Page history last edited by PBworks 17 years ago

Sometimes a family album includes bits of information about its denizens. These come from one such, and I first began to explore its complexities via a pair of photographs. The first, taken in Annapolis Royal, says "Uncle Naum" on the back:
naum2.jpg (more detail)

 

...and the second, some years later, taken in Boston, says "Uncle Naum and wife":
naumwife2.jpg (more detail)

The story (as my fevered brain imagines it) is clear: downy-cheeked boy goes to The Boston States, where he meets and marries a floozy, identified only as "and wife" in the notation on the back of the picture. Knowing look appears in Naum's eye.

A bit of Google exploration reveals that Naum Warren Young (his name, from the back of the first photograph) was one of the sons of Simeon Young, whom the 1914 McAlpine's Directory lists as "gen dlr", of Blandford, Lunenburg County (see a map of the territory).

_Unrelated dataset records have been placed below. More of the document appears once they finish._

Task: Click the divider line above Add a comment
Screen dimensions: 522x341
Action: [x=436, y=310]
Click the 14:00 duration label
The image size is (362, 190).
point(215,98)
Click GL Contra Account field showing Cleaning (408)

Just how Naum got to Annapolis is an interesting question --not an obvious migration destination from Blandford.

(addendum: a real descendant FOUND this page and sent a graceful correction: "naum young son of simeon young both of blandford, ns was my grandfather. lived with us in springfield, ma till he died. i need to edit comments re his wife ellen (nellie) o'brien. my grandmother. irish but not a floozy. they settled in palmer, ma. near monson, ma. also near northampton ma. mentioned in your comments. naum had approx 7 brothers and two sisters, mary louise young - (aunt lou), and lottie."

My deepest apologies to Nellie O'Brien Young for the implication of floozidom --it just made a good story, as read from the limited evidence of the two photographs. Just goes to show that there's REALITY behind all of these treasures. And my thanks to Lillian Young Dearden for setting the record straight!)

 

 

 

The same album has this sibling pair, identified on the back as "Miss J. and Mr. S. Young, Blandford Lunenburg Co.", and accounting for its origin in a Northampton MA photographer's studio is another curiosity:
jandsyoung2.jpg ( more detail)
A notation on another photograph discloses that "S." is "Steadman".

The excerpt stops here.